16: I’m sorry I tell you anything
Me: he should be refraining from Chestual activity
When I turn on the lights all of the dads scatter off of my deck, the fat dads can’t get over the fence
I love using phrases like “knowing is half the battle” so my kids think I’m wise beyond my years, because they have no idea I took it from a cartoon.
[while laying in the tub for 35 minutes] what about a cologne that smells like cereal?
[adding more hot water to the tub] but what cereal?

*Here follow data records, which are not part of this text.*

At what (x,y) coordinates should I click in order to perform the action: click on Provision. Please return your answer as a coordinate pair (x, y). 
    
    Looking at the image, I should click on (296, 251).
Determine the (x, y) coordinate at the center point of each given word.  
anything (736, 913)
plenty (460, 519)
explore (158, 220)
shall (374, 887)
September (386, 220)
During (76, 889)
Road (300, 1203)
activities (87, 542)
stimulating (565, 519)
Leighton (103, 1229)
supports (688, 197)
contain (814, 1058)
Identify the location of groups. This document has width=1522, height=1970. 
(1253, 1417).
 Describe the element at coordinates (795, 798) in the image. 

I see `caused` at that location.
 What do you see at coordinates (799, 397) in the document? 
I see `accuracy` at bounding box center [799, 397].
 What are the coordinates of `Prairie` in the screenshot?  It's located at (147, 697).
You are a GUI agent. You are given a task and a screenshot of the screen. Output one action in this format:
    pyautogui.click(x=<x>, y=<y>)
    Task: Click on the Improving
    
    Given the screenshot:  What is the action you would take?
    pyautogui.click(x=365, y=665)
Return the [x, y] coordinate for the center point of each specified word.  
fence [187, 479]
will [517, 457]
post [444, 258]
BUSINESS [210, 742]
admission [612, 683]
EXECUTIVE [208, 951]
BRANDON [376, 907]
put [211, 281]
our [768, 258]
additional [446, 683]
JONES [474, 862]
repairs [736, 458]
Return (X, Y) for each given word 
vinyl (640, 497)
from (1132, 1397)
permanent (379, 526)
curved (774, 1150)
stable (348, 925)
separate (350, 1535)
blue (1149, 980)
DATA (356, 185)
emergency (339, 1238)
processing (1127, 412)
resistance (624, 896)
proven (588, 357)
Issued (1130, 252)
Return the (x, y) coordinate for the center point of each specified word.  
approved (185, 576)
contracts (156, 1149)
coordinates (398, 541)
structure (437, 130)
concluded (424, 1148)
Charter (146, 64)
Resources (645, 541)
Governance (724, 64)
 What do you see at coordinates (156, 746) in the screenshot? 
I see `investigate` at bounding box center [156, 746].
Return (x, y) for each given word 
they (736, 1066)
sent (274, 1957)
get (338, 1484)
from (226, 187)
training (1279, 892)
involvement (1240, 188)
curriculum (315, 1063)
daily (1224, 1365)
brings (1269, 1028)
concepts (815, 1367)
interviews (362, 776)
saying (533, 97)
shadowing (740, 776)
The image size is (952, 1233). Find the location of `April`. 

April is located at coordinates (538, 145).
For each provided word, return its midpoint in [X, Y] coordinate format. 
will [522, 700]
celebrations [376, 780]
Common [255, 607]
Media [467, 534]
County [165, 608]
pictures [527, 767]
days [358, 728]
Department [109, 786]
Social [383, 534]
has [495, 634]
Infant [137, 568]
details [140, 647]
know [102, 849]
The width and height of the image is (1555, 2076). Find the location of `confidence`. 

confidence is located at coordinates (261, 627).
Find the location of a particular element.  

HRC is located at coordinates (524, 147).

[takes a massive shit on a bird in the park]
See? Not nice, is it?
It appears that late last night someone broke into the house and ate all the ice cream in the freezer. I’ve volunteered to lead the investigation but I doubt we’ll ever find the guy who did it
*Logging into Reddit in a wig and fake mustache*
Gentlemen, I think we should really stick it to Wall Street by finding me a girlfriend
Little known fact from Marley and Me, they used 8 different Owen Wilsons during production, so he would look the same age.
If someone offers you nuts by asking “Cashews?” and you don’t answer “God bless you” they will take away your dad card.
If you’ve ever planned anything with more than five people, then you know no conspiracy could possibly be real.
If you really want to impress me with the year a bottle of wine was made, bring me one from 2024….
agent: may i please have your account number
me: i’ve given it out three times and been transferred three times
agent: sorry about that
me: but shouldn’t it come through to you when you get a transfer
agent: ideally, yes
me:
agent: may i please have your account number
Instruments were designed to be actually played, not “air played,” Kirk.
if she’s your girlfriend why does the mere sight of me make her scream “wow” louder than you ever could
I hang out with people smarter than me so when the zombies attack they will eat their brains first while I escape. Who’s the idiot now Mom!?
If you love someone, tell them.
If they make a throat slash motion when they see you coming, it’s probably not reciprocated.